### TASK TO CARRY OUT
Which lines in the records below hold the word "Open"? Copy each of them.

[EXTRACTED MATERIAL Boundary: Start]

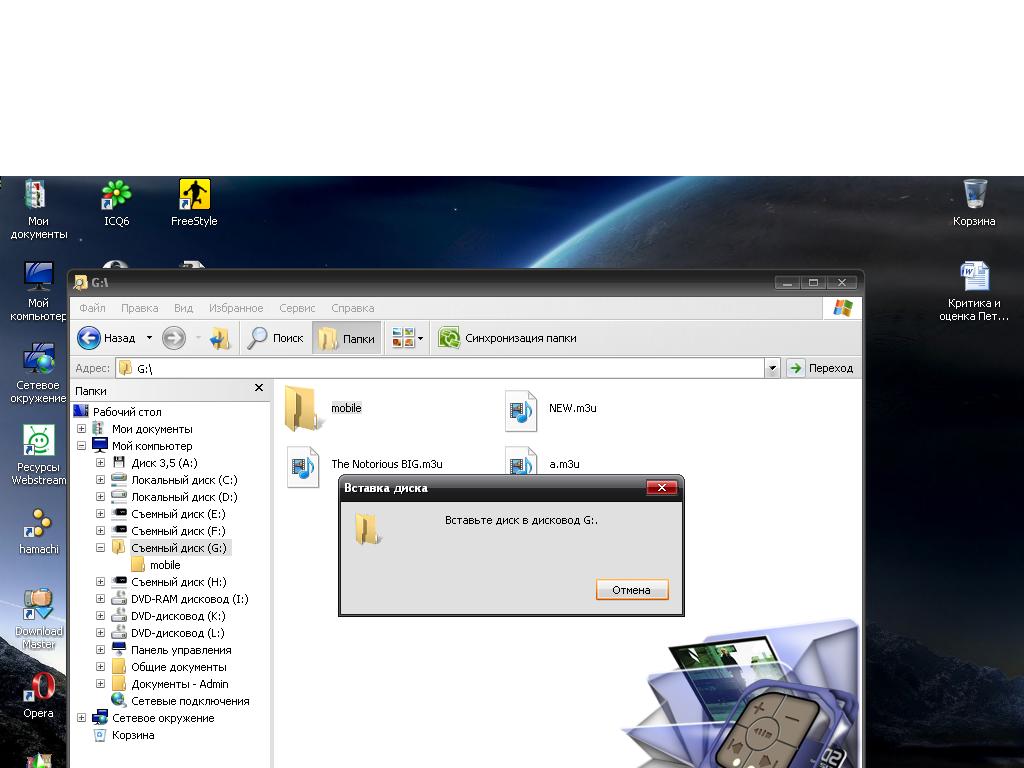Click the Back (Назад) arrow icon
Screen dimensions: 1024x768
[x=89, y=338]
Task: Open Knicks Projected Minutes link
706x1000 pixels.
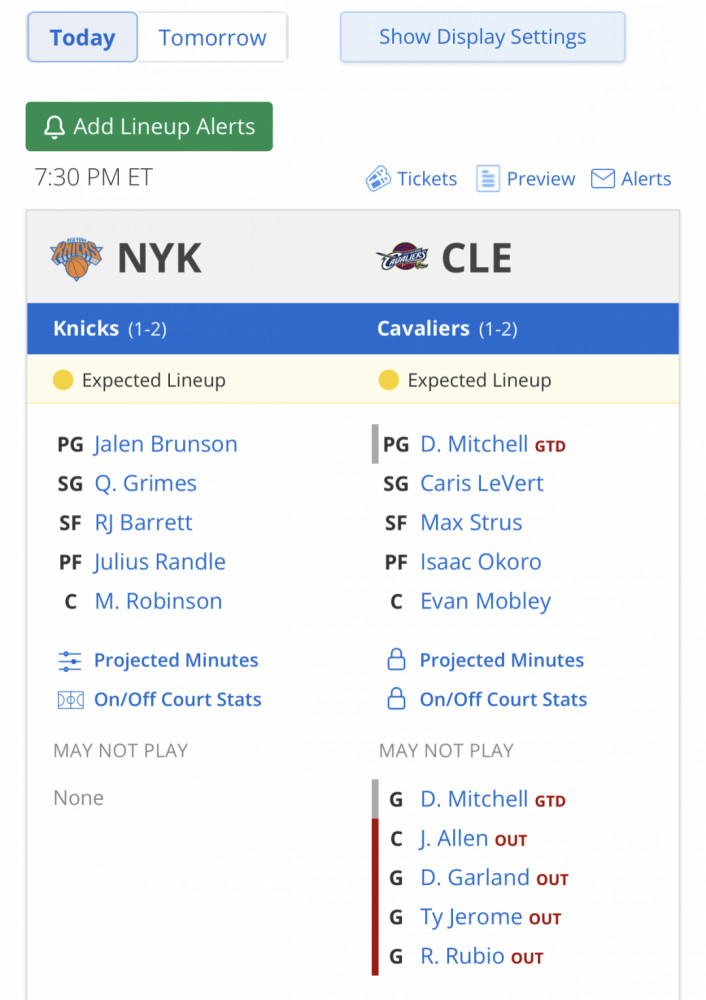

[EXTRACTED MATERIAL Boundary: End]
[EXTRACTED MATERIAL Boundary: Start]

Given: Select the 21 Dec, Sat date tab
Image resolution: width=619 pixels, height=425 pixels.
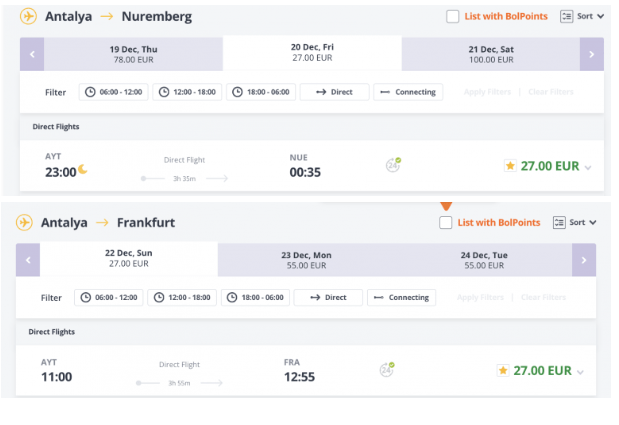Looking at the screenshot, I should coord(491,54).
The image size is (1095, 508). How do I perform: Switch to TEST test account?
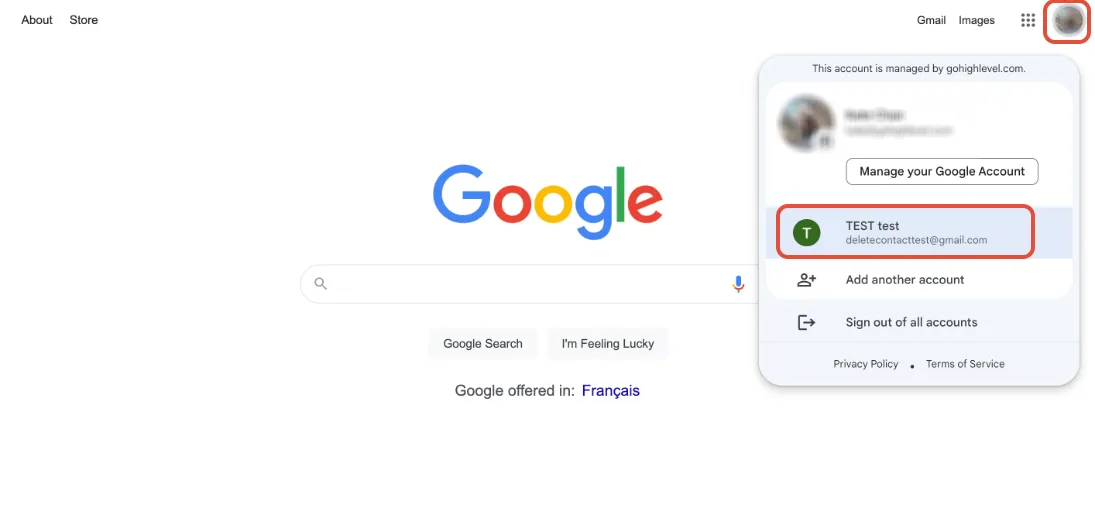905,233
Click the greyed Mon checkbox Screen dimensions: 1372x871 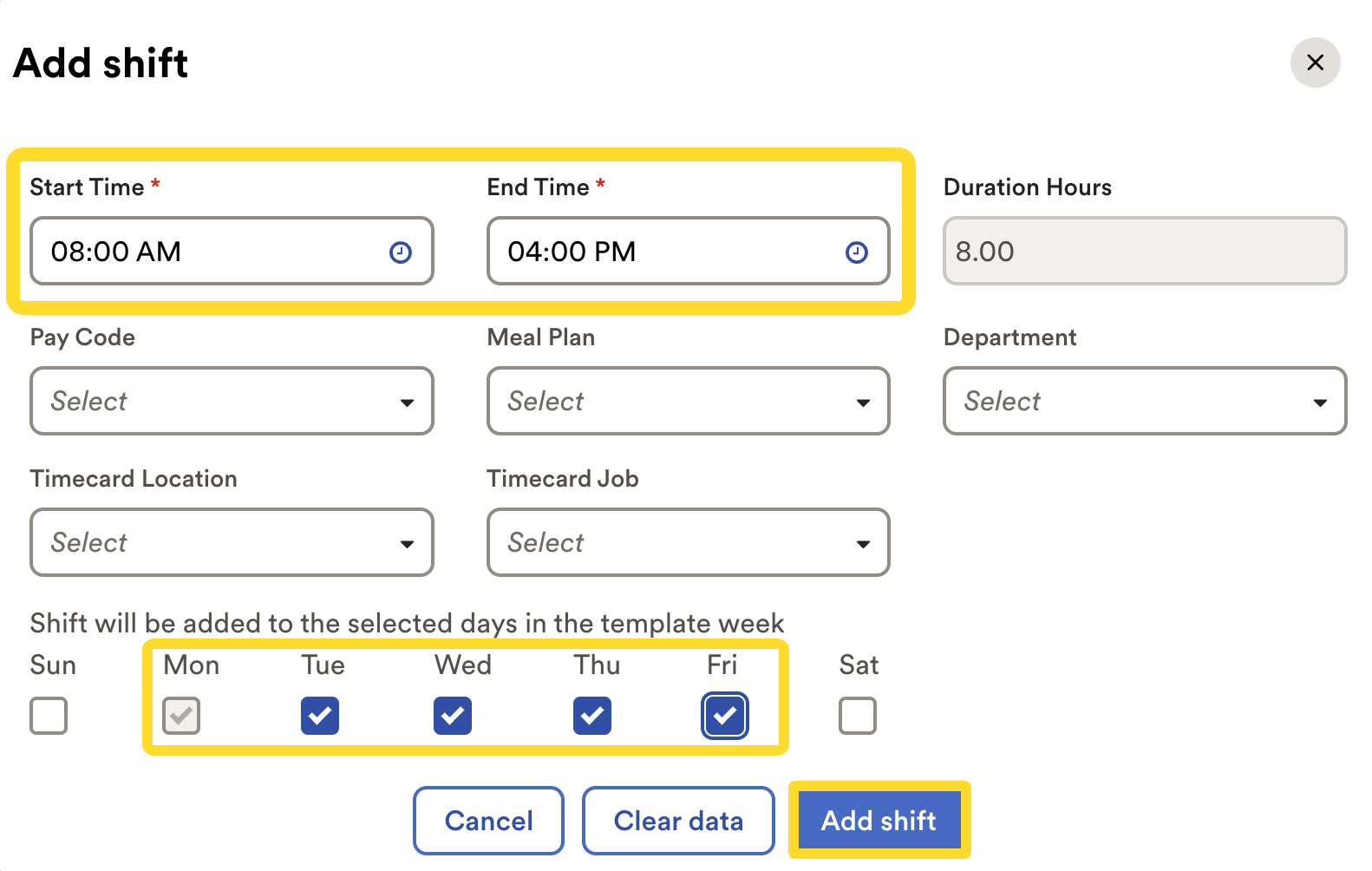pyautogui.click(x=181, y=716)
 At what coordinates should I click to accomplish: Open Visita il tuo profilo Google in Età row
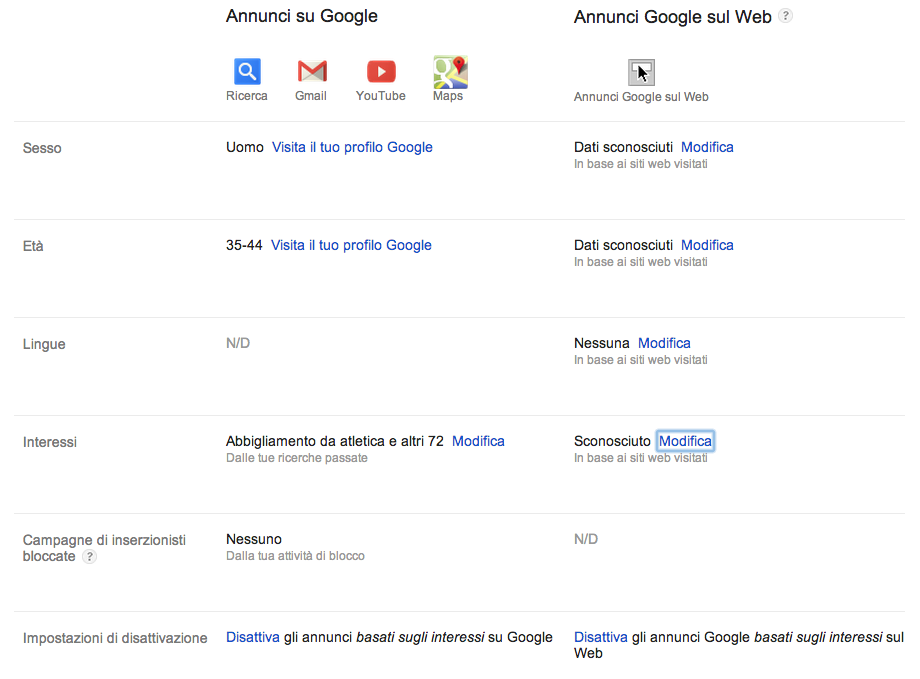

[EXTRACTED MATERIAL Boundary: End]

### SOLUTION BELOW
Task: Open Knicks Projected Minutes link
 At what coordinates should I click to accomplish: Open Visita il tuo profilo Google in Età row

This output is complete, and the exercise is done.